▸ Passage to read:
+---+

Petersburg officials are hoping to convince one of the cruise companies that makes port calls here to let their passengers circulate and spend money in the community.
The cruises offered by partner companies Lindblad Expeditions and National Geographic are around one third of the 92 port calls expected by small to mid-size ships this summer. It was a discussion at Monday’s meeting of the borough assembly.
Chamber of Commerce president Jim Floyd said he understood the companies were not allowing passengers to visit shops based on the community’s COVID-19 status. He’s hoping to change that.
“It is a big problem that affects, it’s about money,” Floyd said. “Let’s be honest, it’s about money. Here we are talking about the budget. We’re talking about raising utilities, we’re talking about raising harbor fees. It affects every facet of our little town.”
Borough manager Steve Giesbrecht said the practice is a decision by the company tied to the community’s COVID-19 risk status as defined by the Centers for Disease Control and Prevention. The manager said he’s reaching out to the cruise companies to see if it can be changed.
For the first year of the pandemic Petersburg had a health mandate requiring cruise ships get approval from a health officer before docking. There weren’t any port calls in 2020 and that mandate expired at the start of last year’s season. Besides that requirement the borough hasn’t had any restrictions on passengers circulating in the community.
Assembly member Chelsea Tremblay does contract work for the companies and is married to an employee. She said the practice is not specific to Petersburg.
“They don’t let folks off the boats anywhere, Bahamas, Baja, San Diego, Seattle, crew included stay on the boats,” Tremblay said. “This is very much their policy. So if you’ve heard that it’s specific to our hospital, I don’t know where you’re getting that information but the crew would have loved a day off in San Diego, or Seattle, or any of those other places, not to mention the passengers.”
Passengers board and leave ships for the Southeast Alaska cruises offered by those companies that start and end in Juneau, Sitka and Ketchikan. And the voyages focus on more remote parts of the region.
A spokesperson Patty Disken-Cahill responded by email that Lindblad Expeditions is in active discussions with the borough to discuss opportunities. She confirmed that current company policy prohibits them from allowing guests to freely explore communities listed as medium or high risk as defined by the CDC for the protection of guests, crew and the local communities.
“We continue to monitor this policy and the CDC’s status for all ports that we visit,” Disken-Cahill wrote.
The CDC’s website continues to show Petersburg at medium risk for COVID. That’s based on new admissions to the hospital, percent of hospital beds occupied with COVID patients and total new cases per 100,000 people in the past seven days. Meanwhile, the state’s COVID dashboard shows Petersburg at substantial risk level and reports three cases in the past week. The Department of Health and Social Services also reports one non-resident COVID case in Petersburg and additional death for a Petersburg resident, a woman over the age of 80. That’s the sixth COVID death of a Petersburg resident KFSK has seen reported by the state.
The Petersburg Medical Center took down its online dashboard this week and planned to replace it with an updated one.
In other business Monday, the assembly appointed 12 people to a new task force on early childhood education and agreed assembly member Tremblay should chair that group. They also agreed the borough should talk with the Petersburg Medical Center about possibilities for PMC to provide services at the borough’s assisted living facility.

+---+

▸ Task to complete:
From the article on Petersburg and cruise passengers, can you answer these?
(a) How many port calls by small to mid-size ships are expected this summer?
(b) What COVID risk level does the CDC's website show for Petersburg?
(c) Who did the assembly agree should chair the new task force on early childhood education?

▸ Supplied records:

+---+

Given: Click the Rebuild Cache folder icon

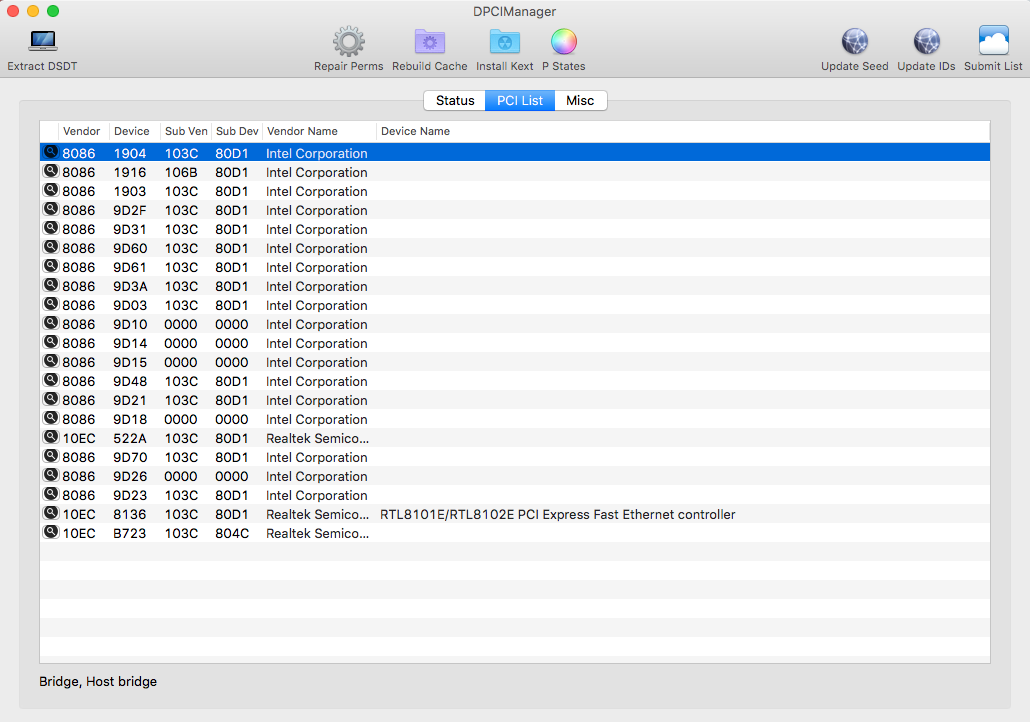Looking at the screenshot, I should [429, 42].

+---+

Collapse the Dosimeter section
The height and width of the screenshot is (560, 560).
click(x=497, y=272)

+---+

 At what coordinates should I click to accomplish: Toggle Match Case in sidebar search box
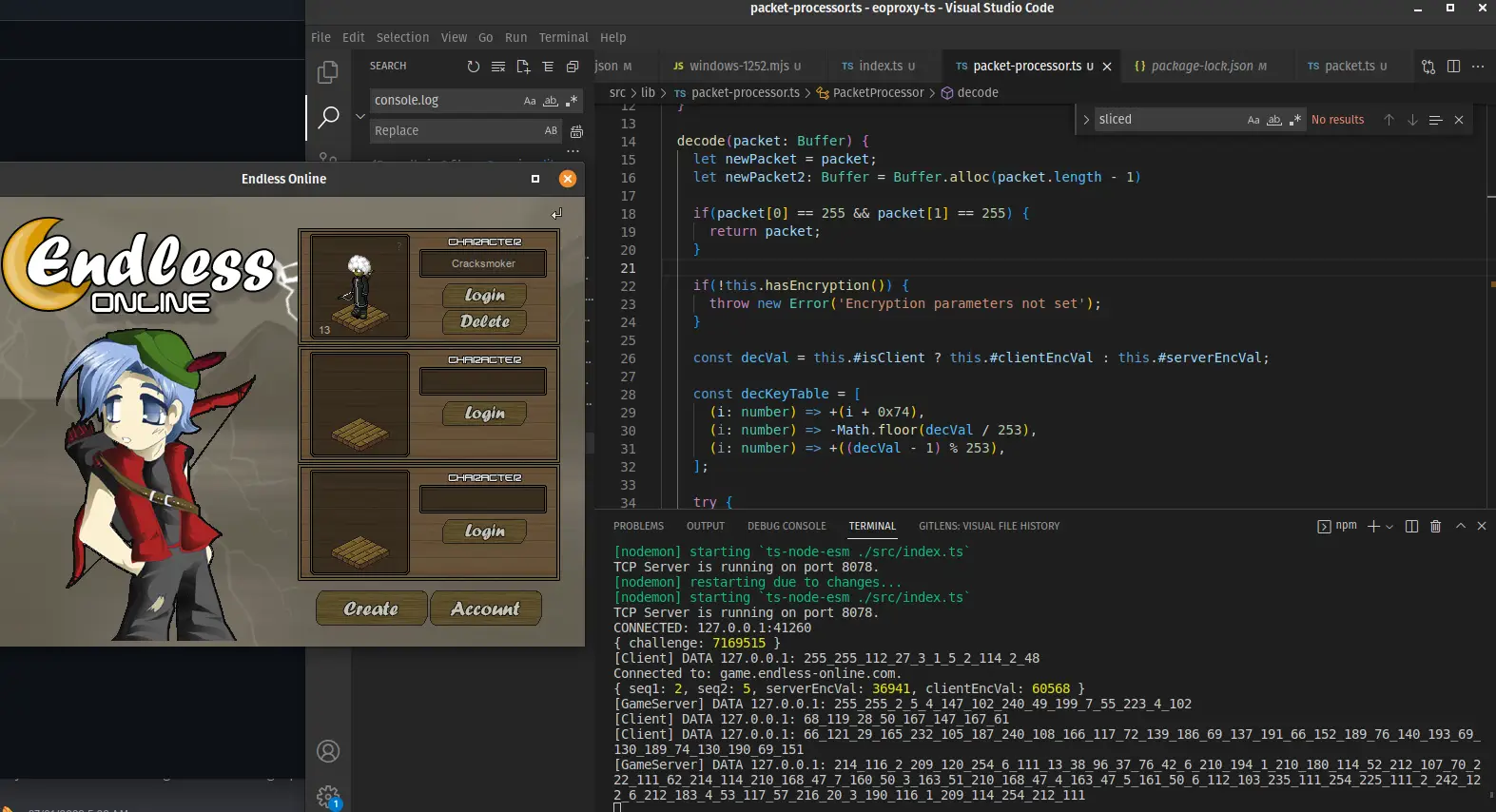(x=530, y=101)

+---+

▸ Problem solution:
(a) 92
(b) Medium risk
(c) Assembly member Chelsea Tremblay